Embora haja independência entre as jurisdições cível e criminal, ela não é absoluta. A exceção aplica-se quando, na esfera penal, é reconhecida a inexistência do fato ou afastada a autoria. Nessa hipótese, a decisão também se reflete no âmbito da responsabilização civil para evitar julgamentos antagônicos.
Com essa fundamentação, e amparada pelo artigo 935 do Código Civil, a desembargadora Heloísa Pinto de Freitas Vieira Graddi, da 4ª Câmara Cível do Tribunal de Justiça da Bahia (TJ-BA), suspendeu a tramitação de ação cível que condenou, em primeiro grau, uma médica a pagar indenização de R$ 600 mil pelas mortes de dois jovens no trânsito.

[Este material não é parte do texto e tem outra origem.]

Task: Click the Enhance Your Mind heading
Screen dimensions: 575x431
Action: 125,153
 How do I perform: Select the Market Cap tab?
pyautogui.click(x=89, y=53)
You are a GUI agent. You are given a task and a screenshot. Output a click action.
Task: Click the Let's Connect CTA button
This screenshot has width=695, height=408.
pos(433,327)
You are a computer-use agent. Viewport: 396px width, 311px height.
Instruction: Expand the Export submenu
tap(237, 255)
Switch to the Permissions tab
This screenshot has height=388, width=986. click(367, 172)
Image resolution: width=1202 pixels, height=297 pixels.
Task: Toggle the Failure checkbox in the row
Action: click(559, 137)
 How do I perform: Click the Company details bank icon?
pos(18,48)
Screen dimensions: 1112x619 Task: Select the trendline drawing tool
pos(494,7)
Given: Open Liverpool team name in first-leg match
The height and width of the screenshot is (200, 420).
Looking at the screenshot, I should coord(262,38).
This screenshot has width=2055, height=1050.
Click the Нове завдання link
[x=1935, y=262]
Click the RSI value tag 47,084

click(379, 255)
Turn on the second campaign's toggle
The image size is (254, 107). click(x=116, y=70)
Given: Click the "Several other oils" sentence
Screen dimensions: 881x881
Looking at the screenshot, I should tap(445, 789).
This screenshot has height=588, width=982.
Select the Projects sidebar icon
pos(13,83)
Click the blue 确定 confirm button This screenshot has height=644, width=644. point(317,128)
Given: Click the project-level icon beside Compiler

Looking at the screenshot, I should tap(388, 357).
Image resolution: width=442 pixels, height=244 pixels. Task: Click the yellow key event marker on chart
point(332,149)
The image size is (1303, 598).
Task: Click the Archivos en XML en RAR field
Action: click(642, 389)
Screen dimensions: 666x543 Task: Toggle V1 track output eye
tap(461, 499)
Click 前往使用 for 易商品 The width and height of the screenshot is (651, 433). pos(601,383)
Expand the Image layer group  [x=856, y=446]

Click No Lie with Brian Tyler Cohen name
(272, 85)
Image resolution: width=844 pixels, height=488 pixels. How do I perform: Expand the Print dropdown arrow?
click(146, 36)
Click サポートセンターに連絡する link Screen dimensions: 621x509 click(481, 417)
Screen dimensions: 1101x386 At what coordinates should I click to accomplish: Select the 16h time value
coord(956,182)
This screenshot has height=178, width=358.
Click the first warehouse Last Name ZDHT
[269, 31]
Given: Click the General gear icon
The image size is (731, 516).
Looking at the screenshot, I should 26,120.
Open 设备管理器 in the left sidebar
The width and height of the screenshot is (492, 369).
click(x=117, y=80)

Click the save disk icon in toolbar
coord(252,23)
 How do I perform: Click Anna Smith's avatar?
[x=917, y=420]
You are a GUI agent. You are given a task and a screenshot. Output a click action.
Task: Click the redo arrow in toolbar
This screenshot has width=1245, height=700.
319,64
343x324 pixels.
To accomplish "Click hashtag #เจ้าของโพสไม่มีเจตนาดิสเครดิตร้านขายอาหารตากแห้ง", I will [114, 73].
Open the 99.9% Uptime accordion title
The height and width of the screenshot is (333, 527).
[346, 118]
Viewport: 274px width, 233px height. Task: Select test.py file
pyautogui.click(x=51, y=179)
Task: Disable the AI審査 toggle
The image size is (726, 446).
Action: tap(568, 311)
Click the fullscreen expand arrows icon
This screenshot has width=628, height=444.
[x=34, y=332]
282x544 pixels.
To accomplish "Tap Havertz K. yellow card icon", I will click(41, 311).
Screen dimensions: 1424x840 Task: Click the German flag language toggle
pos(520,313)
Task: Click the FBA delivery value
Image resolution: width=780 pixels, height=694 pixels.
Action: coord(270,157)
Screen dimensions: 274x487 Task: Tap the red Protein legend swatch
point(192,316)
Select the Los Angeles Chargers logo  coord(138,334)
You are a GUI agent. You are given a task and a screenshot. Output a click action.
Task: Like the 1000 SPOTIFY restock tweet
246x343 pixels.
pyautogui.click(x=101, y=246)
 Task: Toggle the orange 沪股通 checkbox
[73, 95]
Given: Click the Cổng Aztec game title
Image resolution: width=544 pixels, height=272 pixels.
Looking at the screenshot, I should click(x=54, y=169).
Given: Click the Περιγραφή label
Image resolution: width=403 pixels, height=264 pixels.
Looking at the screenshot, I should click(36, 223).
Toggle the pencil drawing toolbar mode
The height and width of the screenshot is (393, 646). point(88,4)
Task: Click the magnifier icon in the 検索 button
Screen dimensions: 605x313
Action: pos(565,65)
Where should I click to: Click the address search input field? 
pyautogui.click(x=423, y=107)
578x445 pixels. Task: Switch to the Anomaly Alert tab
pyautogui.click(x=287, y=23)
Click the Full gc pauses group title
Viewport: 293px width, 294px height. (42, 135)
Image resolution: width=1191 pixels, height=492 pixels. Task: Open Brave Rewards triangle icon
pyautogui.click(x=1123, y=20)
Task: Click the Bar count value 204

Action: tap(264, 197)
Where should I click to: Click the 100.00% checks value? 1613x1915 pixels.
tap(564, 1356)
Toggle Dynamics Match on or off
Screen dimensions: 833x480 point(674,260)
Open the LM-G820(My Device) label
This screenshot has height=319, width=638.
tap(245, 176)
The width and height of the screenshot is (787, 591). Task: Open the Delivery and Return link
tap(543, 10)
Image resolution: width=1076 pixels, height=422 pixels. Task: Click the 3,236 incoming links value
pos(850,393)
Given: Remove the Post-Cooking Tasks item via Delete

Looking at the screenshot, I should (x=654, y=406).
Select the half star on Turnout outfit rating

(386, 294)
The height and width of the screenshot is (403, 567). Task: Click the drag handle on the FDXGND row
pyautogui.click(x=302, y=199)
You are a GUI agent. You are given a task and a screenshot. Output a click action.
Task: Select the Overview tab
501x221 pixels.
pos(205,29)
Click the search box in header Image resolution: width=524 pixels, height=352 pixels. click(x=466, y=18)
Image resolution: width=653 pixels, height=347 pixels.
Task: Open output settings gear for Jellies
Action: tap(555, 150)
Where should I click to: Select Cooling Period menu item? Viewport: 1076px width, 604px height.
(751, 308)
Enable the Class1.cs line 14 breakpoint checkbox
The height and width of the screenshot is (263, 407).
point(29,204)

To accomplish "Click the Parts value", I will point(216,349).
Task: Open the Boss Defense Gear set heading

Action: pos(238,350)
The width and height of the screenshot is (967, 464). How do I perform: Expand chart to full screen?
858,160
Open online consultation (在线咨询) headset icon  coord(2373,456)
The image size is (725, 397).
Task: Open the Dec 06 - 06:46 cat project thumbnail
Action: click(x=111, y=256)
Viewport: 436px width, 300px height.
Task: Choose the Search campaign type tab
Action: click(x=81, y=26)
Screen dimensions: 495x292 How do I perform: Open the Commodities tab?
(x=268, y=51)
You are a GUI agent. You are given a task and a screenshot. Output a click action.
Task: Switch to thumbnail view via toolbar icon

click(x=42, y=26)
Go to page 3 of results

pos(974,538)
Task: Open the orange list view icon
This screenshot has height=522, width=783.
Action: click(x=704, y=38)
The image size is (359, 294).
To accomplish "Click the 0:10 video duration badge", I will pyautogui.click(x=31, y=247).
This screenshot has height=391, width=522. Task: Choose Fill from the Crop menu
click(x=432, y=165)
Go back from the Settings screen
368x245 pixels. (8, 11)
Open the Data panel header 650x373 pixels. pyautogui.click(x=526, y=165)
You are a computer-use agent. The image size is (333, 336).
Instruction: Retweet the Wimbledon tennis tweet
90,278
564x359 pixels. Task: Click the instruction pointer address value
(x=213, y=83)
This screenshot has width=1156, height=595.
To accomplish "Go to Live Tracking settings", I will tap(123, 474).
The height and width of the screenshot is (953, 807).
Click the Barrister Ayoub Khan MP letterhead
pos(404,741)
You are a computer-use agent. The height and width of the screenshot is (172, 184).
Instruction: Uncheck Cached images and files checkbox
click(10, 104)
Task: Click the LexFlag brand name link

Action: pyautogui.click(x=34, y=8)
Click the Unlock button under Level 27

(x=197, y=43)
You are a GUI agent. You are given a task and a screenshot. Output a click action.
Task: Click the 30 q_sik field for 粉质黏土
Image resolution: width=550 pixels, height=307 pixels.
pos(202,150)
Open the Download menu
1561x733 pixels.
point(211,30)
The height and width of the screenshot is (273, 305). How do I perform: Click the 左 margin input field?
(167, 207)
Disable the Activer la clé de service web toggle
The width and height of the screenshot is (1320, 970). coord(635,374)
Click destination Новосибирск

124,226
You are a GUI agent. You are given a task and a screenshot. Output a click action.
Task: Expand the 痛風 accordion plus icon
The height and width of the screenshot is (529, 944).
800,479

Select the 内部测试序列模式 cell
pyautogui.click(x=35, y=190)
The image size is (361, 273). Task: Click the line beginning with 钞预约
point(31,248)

“O juízo criminal concluiu pela inexistência da autoria do crime de homicídio doloso imputada à parte ré, o que faz exsurgir, a priori, dúvida a respeito da alegada existência de responsabilidade civil daquela na ocorrência da morte dos filhos dos autores”, ponderou Heloísa Graddi, relatora da apelação cível.
De acordo com a desembargadora, “as jurisdições civil e penal são independentes, exceto nos casos em que o juízo criminal afirma a inexistência material do fato típico ou exclui sua autoria”. Por essa razão, a julgadora determinou a suspensão do feito até que sobrevenha o trânsito em julgado da sentença criminal.
A relatora tomou essa decisão no último dia 18 de julho e citou o artigo 935 do Código Civil, conforme o qual “a responsabilidade civil é independente da criminal, não se podendo questionar mais sobre a existência do fato, ou sobre quem seja o seu autor, quando estas questões se acharem decididas no juízo criminal.”
Entenda o caso
Um casal de irmãos, de 22 e 23 anos, morreu ao ter a moto na qual transitava atingida pelo carro dirigido pela médica. O acidente aconteceu em outubro de 2013, em Salvador. Após ficar 58 dias presa, a acusada pôde responder ao processo criminal em liberdade. O Ministério Público a denunciou por duplo homicídio qualificado.
Submetida a júri popular, a ré foi absolvida em dezembro de 2017. O Ministério Público apelou e o TJ-BA referendou, em 2019, o veredicto dos jurados. Em fevereiro, abril e junho de 2022, o Superior Tribunal de Justiça negou três recursos do MP nos quais foi requerida a anulação do júri, com a consequente produção de outro.
A mãe das vítimas ajuizou ação cível e pediu, a título de dano moral, indenização de R$ 1 milhão pela morte de cada filho. Em setembro de 2019, o juiz Joanisio de Matos Dantas Junior, da 5ª Vara Cível e Comercial de Salvador, julgou a ação parcialmente procedente, condenando a médica a indenizar a autora em R$ 600 mil (R$ 300 mil para cada vítima).
“O acidente se deu por culpa exclusiva da autora, que, ao conduzir seu veículo de forma imprudente, causou a morte das vítimas”, concluiu o magistrado. As partes apelaram e a relatora do recurso considerou adequado suspender a ação cível até o trânsito em julgado da sentença criminal absolutória.